Mrs. Jane Stith Craig Stanard died April 28, 1824, when Poe was only 15 years old. He met her through a Richmond classmate named Robert Stanard. Mrs. Stanard was a bit of an eccentric, prone to bouts of melancholy, and gradually went insane before her death.
Poe had likely known her for only a year or so but he was instantly struck by her. Sarah Helen Whitman later wrote: "This lady, on entering the room, took [Poe's] hand and spoke some gentle and gracious words of welcome, which so penetrated the heart of the orphan boy as to depireve him of the power of speech, and, for a time, almost of consciousness itself." Poe himself wrote to Whitman that Stanard was "the first purely ideal love of my soul." To friend Marie Louise Shew (who cared for Poe's wife Virginia on her deathbed), he wrote that she was "the truest, tenderest of this world's most womanly souls, and an angelt o my forlorn and darkened nature."

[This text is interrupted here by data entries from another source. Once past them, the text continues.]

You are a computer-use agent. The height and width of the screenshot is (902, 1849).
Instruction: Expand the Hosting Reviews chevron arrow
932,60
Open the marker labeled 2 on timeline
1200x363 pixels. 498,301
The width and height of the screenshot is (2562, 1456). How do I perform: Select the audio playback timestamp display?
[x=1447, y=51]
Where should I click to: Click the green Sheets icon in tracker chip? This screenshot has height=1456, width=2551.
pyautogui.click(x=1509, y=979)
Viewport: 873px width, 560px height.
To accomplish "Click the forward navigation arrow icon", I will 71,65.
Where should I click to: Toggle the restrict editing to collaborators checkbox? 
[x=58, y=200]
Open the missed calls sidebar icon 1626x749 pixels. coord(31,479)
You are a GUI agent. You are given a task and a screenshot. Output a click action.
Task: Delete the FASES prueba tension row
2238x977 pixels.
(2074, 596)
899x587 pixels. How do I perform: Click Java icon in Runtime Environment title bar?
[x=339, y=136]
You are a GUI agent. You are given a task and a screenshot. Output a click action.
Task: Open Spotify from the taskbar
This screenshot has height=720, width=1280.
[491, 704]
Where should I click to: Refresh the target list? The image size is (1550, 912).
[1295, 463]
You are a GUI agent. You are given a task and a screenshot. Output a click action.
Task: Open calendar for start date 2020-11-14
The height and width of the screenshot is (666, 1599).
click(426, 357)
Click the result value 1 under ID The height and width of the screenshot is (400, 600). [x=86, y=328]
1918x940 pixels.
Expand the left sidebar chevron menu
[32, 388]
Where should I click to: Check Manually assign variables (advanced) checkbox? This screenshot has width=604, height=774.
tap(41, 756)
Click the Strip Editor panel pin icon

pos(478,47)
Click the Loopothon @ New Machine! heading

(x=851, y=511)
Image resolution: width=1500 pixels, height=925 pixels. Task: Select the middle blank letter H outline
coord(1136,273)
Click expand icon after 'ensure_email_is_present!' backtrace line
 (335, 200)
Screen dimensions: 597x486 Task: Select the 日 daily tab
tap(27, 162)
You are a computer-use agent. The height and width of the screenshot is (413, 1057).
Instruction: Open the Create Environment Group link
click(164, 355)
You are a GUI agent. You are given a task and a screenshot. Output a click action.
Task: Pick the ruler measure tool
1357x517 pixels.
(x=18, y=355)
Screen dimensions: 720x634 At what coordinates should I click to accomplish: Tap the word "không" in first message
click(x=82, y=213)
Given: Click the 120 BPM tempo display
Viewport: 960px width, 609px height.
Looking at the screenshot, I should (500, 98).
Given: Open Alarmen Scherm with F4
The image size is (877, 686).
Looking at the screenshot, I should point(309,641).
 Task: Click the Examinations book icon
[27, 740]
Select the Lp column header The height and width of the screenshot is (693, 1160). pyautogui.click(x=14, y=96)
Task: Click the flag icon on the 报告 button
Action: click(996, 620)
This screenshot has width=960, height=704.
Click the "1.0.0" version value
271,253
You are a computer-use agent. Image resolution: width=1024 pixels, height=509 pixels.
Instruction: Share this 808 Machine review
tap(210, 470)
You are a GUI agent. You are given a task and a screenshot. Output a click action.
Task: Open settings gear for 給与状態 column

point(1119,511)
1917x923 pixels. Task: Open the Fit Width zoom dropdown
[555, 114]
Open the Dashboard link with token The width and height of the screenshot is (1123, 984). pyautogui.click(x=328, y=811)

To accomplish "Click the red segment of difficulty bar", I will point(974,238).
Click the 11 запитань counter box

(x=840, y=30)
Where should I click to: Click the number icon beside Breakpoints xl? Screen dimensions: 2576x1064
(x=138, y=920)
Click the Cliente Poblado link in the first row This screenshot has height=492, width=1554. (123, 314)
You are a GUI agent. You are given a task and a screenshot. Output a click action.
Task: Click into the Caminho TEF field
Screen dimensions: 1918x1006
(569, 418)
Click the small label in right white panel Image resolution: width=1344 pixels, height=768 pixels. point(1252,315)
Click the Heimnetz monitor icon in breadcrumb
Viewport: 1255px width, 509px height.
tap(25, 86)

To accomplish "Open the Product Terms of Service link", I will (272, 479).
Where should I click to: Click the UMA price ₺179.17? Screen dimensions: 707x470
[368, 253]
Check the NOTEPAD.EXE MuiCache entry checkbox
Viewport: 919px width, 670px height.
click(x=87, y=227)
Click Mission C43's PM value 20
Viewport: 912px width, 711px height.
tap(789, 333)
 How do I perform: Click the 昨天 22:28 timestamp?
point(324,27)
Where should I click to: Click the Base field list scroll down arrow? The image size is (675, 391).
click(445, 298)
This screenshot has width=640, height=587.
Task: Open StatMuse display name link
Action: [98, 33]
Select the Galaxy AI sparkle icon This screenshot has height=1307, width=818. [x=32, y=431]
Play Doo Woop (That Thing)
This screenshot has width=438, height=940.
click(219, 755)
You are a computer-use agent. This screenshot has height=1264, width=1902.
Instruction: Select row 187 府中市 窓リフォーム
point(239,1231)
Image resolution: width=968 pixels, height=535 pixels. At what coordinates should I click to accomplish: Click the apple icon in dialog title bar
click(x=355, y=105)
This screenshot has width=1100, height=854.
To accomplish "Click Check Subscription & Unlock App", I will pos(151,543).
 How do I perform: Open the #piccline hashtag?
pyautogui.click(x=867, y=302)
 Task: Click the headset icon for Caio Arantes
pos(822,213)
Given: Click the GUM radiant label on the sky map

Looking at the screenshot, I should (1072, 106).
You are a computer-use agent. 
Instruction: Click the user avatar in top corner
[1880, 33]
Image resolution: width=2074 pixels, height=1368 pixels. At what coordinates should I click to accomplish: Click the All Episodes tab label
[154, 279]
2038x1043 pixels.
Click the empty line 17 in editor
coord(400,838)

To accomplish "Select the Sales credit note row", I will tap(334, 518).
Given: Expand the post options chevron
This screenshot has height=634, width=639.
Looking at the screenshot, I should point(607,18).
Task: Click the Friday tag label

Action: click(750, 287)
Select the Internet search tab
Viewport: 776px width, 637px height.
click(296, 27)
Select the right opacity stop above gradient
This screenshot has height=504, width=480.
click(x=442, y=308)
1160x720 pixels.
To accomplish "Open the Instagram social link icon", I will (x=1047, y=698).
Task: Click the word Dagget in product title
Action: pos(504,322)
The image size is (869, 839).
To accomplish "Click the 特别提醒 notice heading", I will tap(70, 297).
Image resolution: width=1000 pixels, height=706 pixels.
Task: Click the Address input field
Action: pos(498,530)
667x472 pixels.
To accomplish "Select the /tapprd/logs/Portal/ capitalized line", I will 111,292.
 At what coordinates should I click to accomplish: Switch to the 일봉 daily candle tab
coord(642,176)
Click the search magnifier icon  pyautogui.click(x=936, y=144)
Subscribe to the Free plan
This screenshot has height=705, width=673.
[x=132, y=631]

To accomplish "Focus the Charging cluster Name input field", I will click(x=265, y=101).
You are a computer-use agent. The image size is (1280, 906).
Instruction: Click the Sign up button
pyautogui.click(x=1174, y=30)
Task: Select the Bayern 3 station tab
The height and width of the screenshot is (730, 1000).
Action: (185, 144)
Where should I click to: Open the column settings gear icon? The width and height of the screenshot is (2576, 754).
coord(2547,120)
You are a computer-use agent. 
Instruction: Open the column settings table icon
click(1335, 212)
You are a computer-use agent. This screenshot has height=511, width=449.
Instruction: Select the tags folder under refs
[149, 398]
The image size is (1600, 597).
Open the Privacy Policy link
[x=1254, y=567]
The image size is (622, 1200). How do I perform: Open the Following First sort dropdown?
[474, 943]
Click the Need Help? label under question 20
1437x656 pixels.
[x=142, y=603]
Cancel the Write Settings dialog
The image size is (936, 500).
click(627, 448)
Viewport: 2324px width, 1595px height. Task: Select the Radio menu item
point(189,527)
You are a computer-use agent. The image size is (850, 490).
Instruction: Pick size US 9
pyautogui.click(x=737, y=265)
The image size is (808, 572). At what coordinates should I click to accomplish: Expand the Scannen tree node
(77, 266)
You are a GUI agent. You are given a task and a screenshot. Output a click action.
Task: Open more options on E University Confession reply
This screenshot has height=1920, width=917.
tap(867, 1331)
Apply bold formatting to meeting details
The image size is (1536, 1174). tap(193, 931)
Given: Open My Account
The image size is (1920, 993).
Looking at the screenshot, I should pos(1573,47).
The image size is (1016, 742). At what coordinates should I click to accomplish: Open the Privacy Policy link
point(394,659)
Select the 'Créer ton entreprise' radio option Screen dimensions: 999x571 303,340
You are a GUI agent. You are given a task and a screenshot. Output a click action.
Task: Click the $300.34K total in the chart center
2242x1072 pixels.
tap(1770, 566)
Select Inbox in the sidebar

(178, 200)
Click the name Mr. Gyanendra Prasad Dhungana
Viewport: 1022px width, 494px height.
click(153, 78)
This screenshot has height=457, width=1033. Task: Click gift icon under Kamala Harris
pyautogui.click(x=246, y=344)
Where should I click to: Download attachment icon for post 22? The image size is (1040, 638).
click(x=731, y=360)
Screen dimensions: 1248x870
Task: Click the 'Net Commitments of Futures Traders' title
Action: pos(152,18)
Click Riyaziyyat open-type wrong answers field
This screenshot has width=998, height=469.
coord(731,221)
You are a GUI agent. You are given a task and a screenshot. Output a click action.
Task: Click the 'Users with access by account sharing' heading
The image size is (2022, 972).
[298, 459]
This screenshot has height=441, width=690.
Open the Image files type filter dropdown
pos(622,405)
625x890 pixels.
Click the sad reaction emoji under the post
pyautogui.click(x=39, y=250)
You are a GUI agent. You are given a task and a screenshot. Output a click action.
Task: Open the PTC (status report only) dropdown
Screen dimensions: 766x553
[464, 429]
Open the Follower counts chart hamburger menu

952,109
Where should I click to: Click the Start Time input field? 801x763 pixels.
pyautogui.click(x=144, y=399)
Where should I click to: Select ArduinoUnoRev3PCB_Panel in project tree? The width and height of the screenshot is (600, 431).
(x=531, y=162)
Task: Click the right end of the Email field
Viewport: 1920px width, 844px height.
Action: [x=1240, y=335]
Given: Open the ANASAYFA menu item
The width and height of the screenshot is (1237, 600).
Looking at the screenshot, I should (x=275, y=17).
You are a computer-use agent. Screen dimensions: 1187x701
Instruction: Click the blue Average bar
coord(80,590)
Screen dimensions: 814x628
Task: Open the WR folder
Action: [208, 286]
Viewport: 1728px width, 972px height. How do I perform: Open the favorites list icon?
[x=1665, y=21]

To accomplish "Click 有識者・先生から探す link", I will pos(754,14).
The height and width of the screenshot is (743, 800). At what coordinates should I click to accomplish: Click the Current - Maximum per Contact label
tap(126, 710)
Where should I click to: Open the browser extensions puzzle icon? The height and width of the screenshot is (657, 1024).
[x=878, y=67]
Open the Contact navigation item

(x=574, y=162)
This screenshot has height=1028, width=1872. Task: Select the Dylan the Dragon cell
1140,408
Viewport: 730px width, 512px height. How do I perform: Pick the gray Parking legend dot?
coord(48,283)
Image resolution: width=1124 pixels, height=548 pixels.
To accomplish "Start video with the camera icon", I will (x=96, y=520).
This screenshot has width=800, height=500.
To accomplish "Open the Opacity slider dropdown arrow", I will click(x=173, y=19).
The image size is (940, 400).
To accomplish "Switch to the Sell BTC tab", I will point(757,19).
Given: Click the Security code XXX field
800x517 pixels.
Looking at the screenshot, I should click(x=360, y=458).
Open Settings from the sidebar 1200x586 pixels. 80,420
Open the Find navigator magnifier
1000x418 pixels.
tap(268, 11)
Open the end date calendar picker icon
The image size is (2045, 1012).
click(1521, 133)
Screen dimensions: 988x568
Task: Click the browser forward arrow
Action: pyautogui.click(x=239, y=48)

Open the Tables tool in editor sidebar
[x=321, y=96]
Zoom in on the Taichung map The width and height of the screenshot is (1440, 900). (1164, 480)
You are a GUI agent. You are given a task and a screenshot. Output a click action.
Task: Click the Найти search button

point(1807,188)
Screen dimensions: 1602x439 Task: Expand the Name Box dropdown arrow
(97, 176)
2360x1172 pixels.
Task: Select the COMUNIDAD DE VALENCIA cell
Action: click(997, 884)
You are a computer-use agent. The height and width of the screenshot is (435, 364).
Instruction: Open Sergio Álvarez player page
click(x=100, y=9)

After her death, Poe is said to have often visited her grave at Shockoe Hill Cemetery (where his foster-mother Frances Allan would later be laid to rest). Her death was the second instance of a woman whom he loved dying in her prime (the first, of course, being his young mother Eliza Poe when he was an infant). Though some scholars have credited Stanard's death to tuberculosis, and thus part of a long series of consumptive women in Poe's life, this is not true; the "death-like sickness" she suffered has not been identified. Still, Stanard seems to have cemented the idea that the death of a beautiful woman was the most poetical topic in the world; Poe's first poem to carry the title "To Helen" was dedicated to her.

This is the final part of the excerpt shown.